(Stored items)
+++

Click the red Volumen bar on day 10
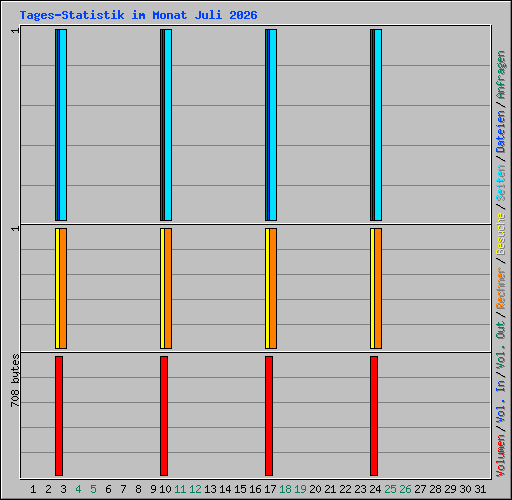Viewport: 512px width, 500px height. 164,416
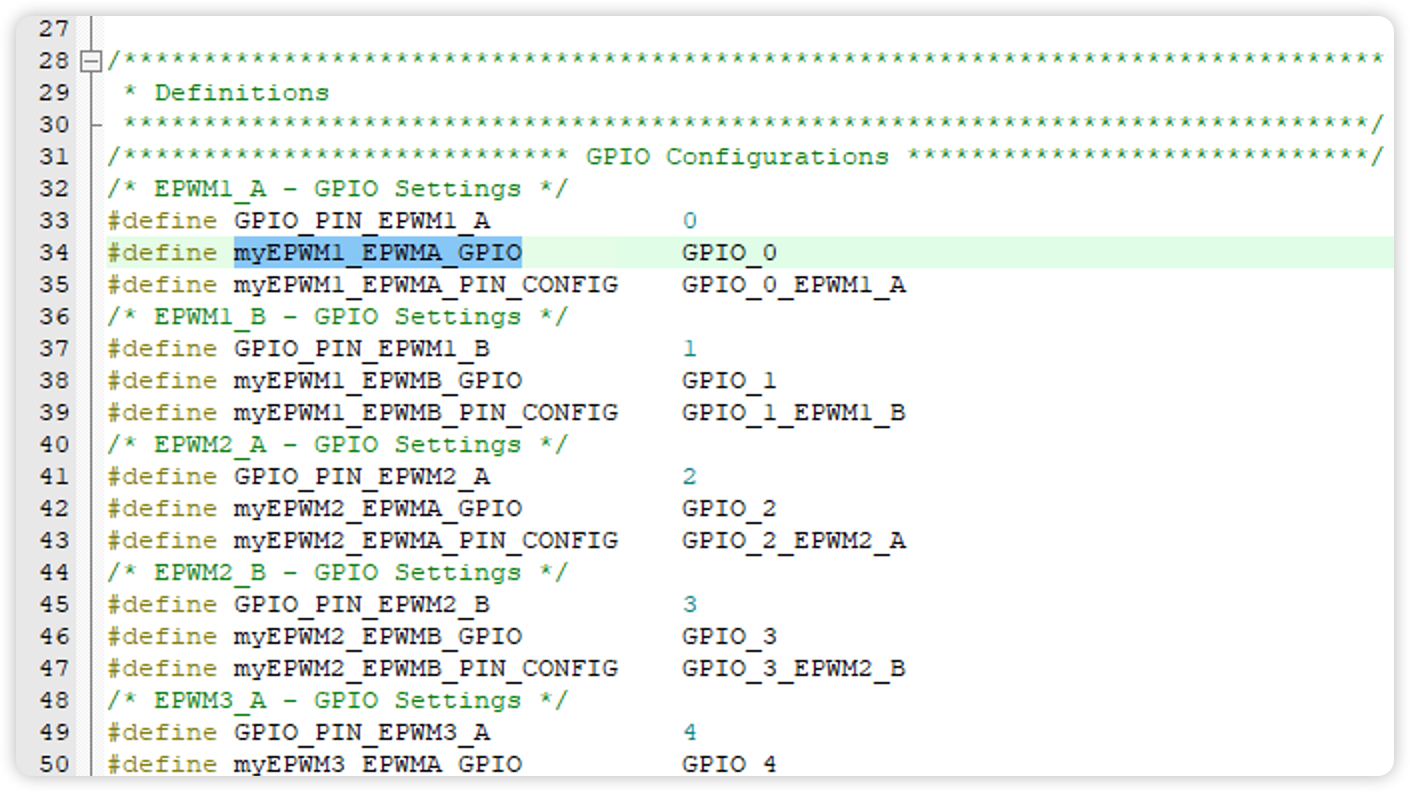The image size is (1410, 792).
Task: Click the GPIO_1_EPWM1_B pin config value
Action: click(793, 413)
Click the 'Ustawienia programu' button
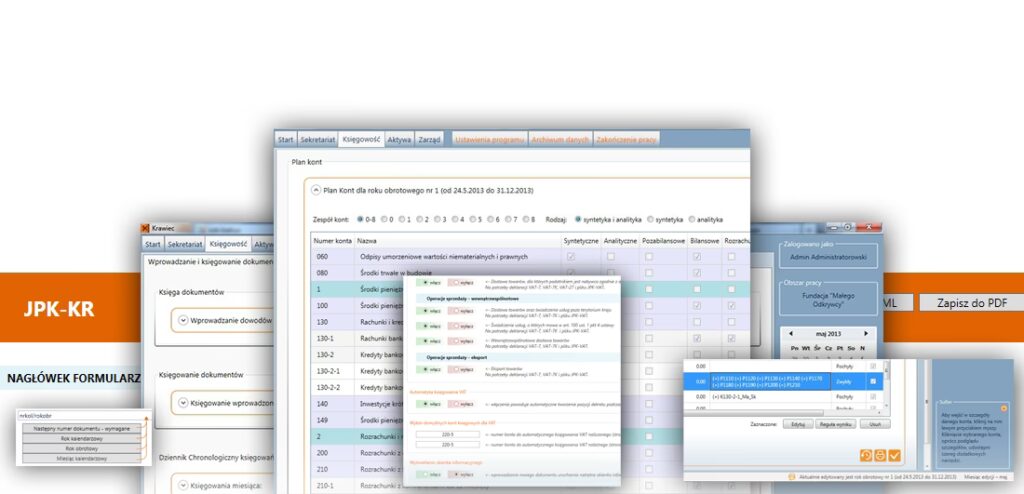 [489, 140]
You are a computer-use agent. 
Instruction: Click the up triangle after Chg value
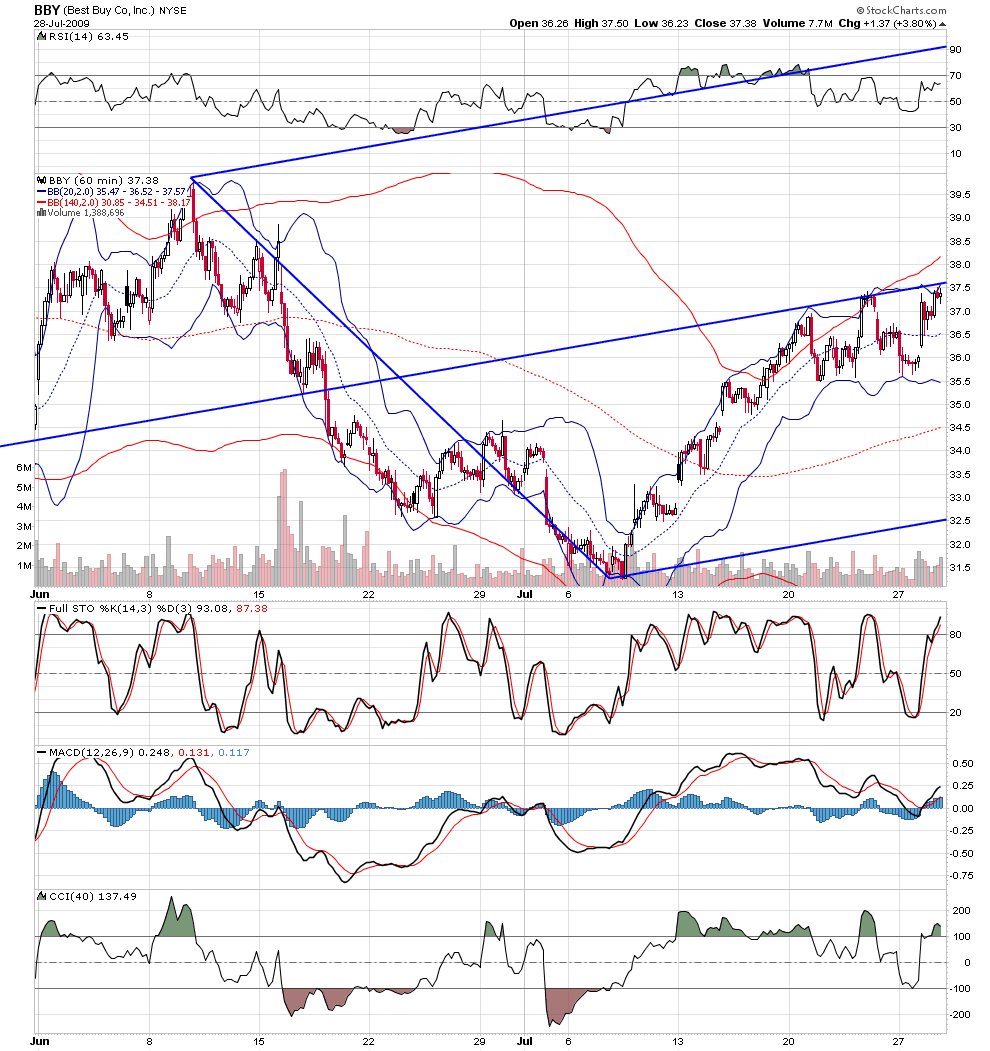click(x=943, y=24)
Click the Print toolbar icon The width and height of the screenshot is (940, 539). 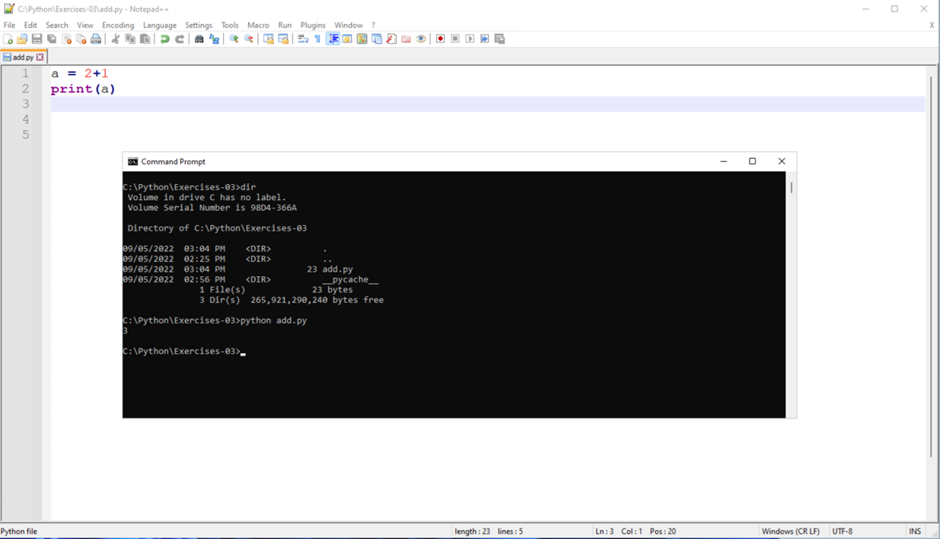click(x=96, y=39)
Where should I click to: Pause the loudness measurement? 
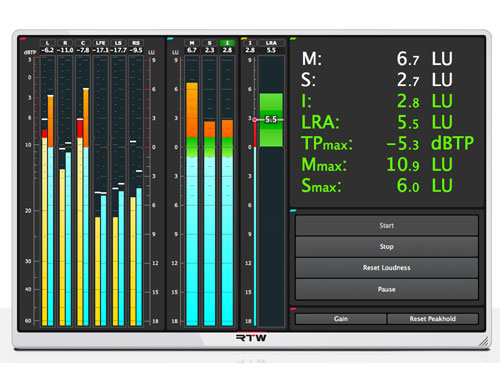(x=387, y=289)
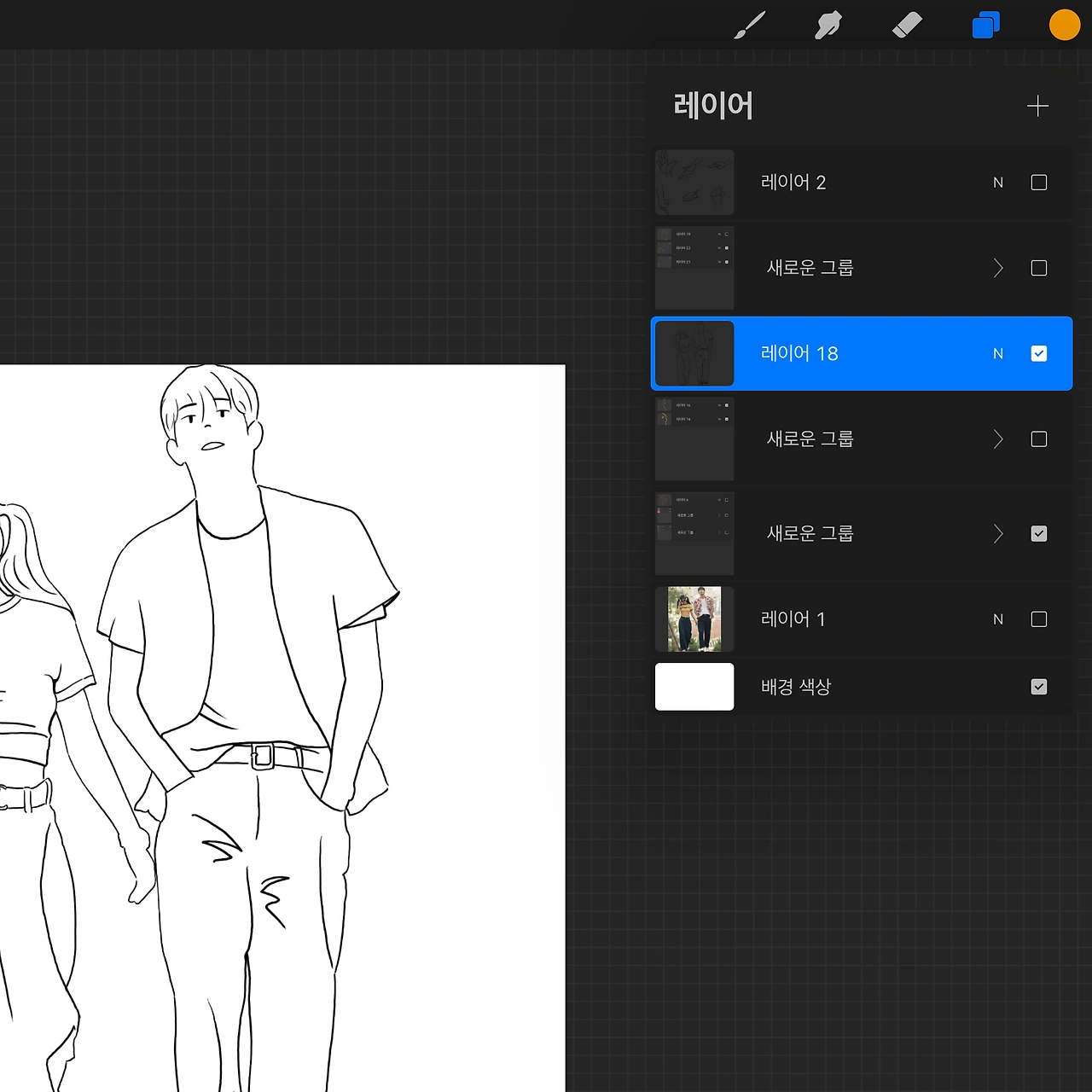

+++

The task:
The response should hold only an exact retyping of the lines from the beginning of the data through the line containing "You are a computer-use agent.", both ends kept, pictures omitted.

Result:
Click the red Volumen bar on day 10
Viewport: 512px width, 500px height. 164,416
The image size is (1410, 792).
Task: Click the GPIO_1_EPWM1_B pin config value
Action: click(793, 413)
Click the 'Ustawienia programu' button
 [489, 140]
You are a computer-use agent. 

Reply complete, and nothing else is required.